* **SUPPLIED RECORDS**:
== Segment start ==

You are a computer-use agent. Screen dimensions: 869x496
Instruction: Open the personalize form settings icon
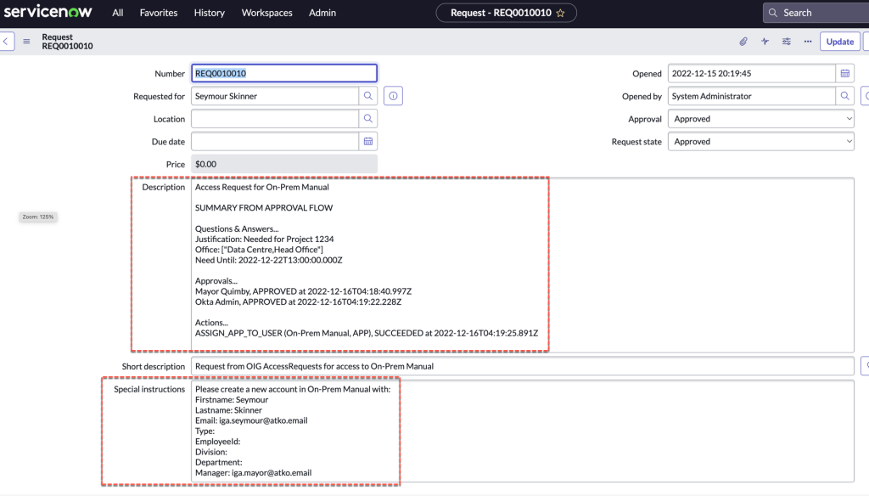(787, 42)
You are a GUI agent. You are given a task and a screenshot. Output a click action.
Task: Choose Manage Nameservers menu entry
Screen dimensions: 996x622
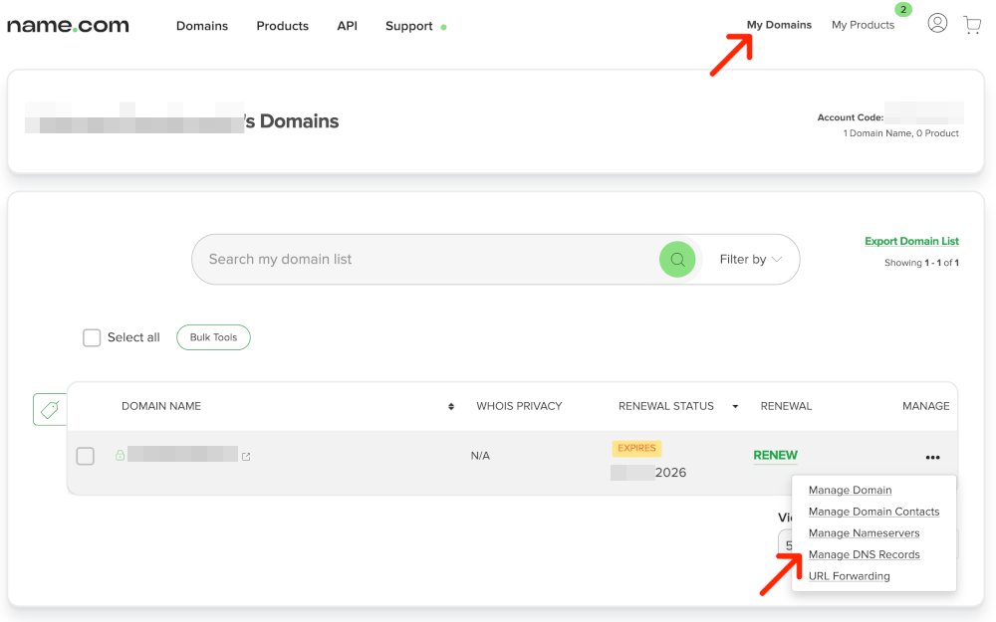(x=864, y=533)
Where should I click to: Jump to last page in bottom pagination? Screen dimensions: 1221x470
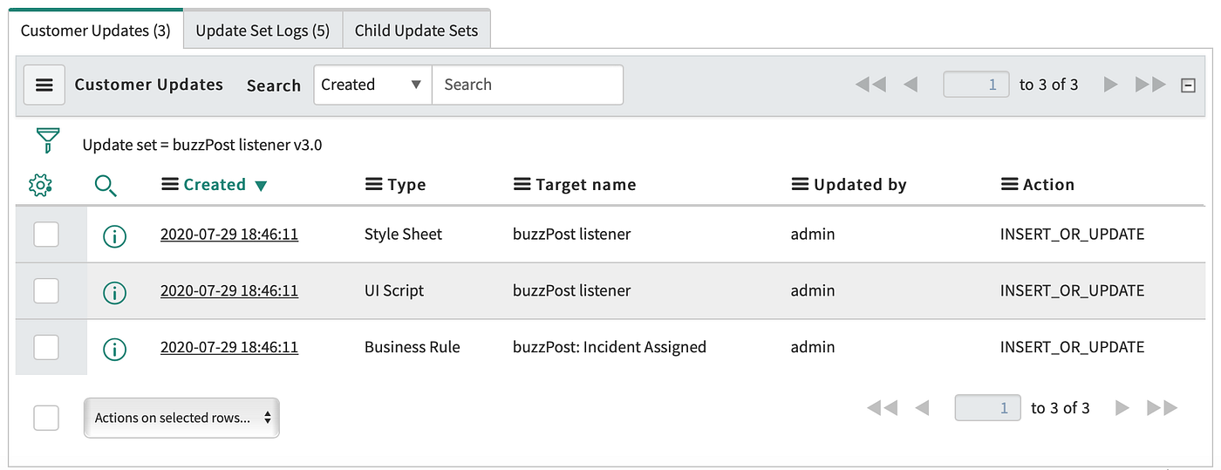click(1162, 408)
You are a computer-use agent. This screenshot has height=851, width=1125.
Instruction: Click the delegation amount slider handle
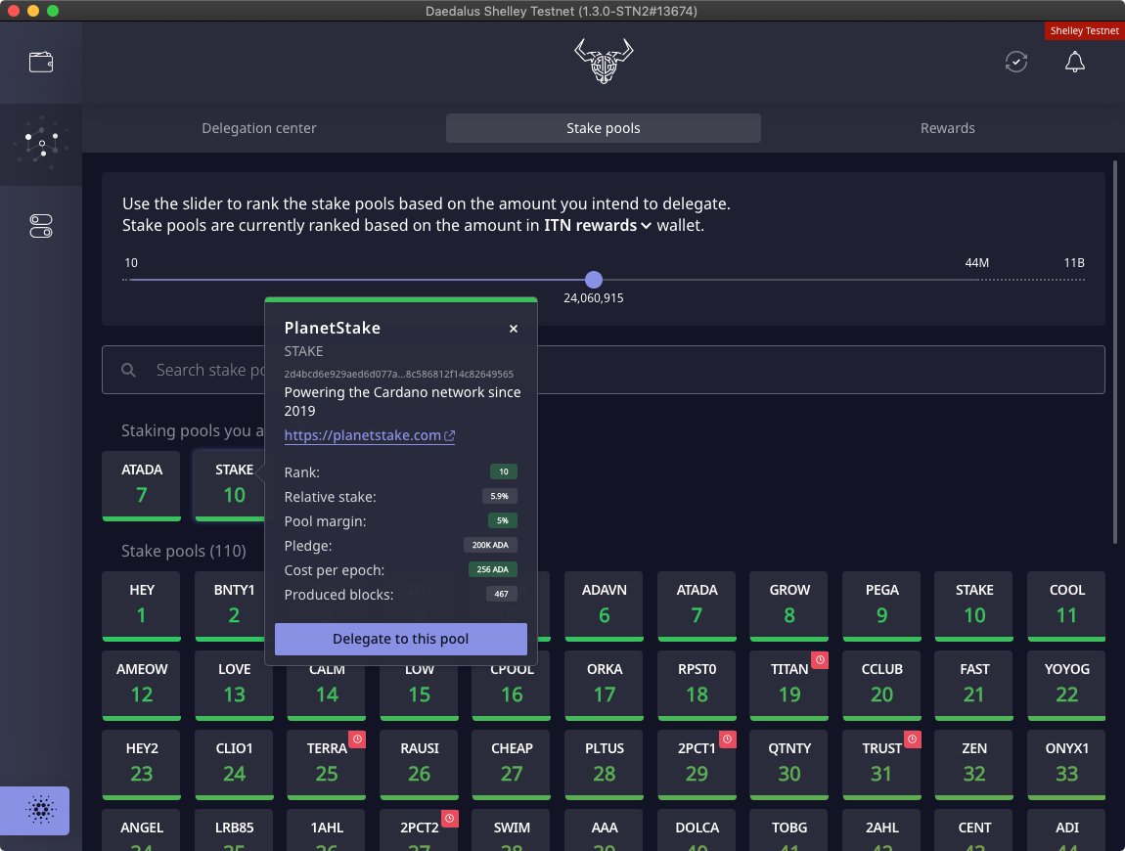coord(593,280)
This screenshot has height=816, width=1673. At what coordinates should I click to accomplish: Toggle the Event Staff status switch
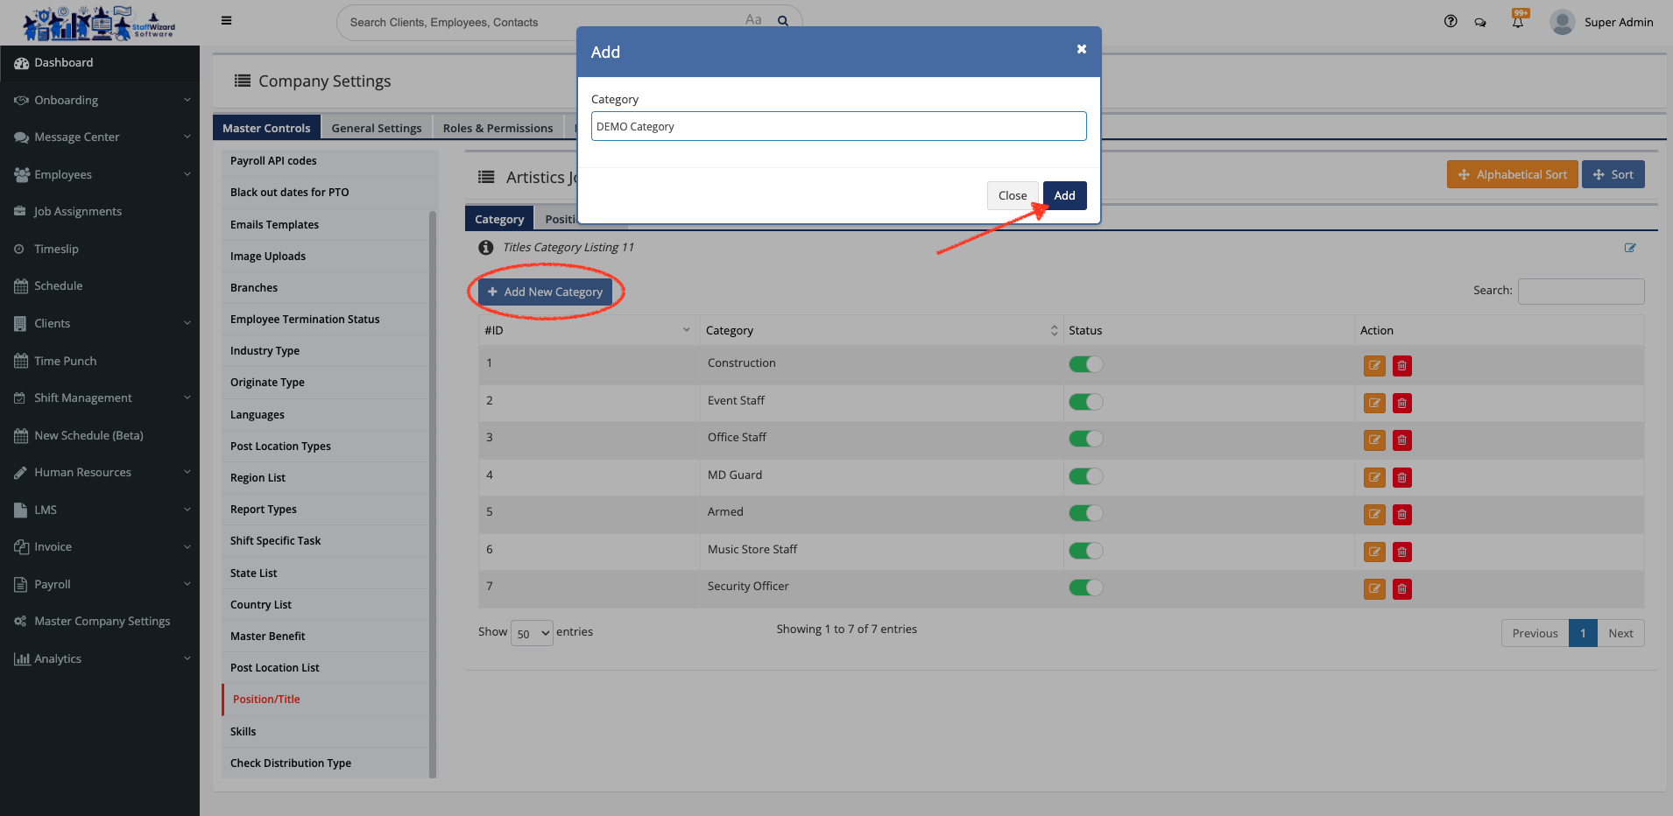click(1085, 402)
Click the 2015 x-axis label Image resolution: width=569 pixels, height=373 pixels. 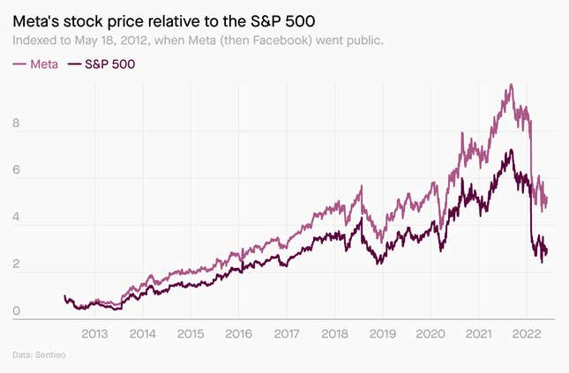click(191, 334)
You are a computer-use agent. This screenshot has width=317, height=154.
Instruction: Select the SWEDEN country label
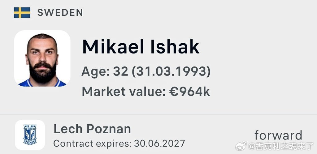click(x=60, y=13)
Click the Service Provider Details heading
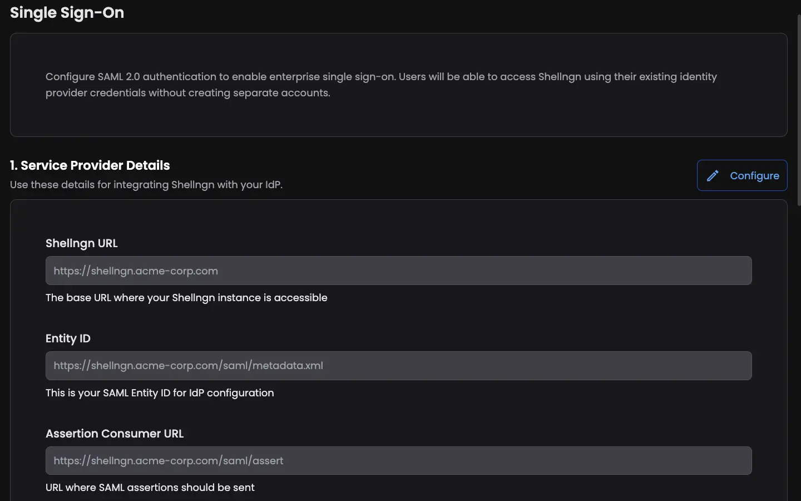 (x=90, y=165)
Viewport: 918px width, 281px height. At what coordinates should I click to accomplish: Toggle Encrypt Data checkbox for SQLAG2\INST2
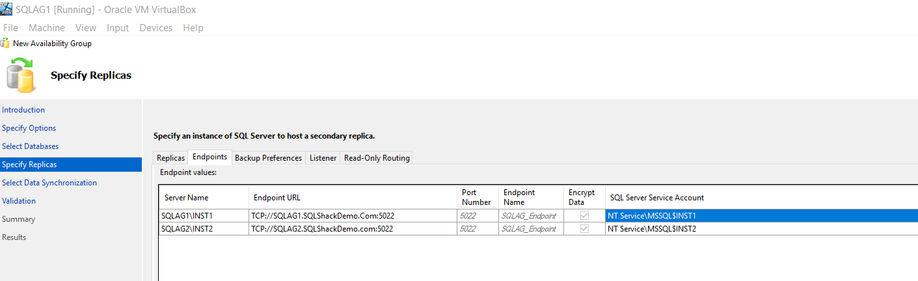(584, 228)
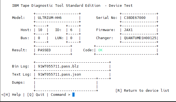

== Segment end ==

* **WHAT THIS TASK INVOLVES**:
Please filter the data down to the lines containing the word "computer".

* **EXERCISE ANSWER**:
You are a computer-use agent. Screen dimensions: 869x496
You are a computer-use agent. This screenshot has height=851, width=1125.
You are a computer-use agent. This screenshot has width=317, height=154.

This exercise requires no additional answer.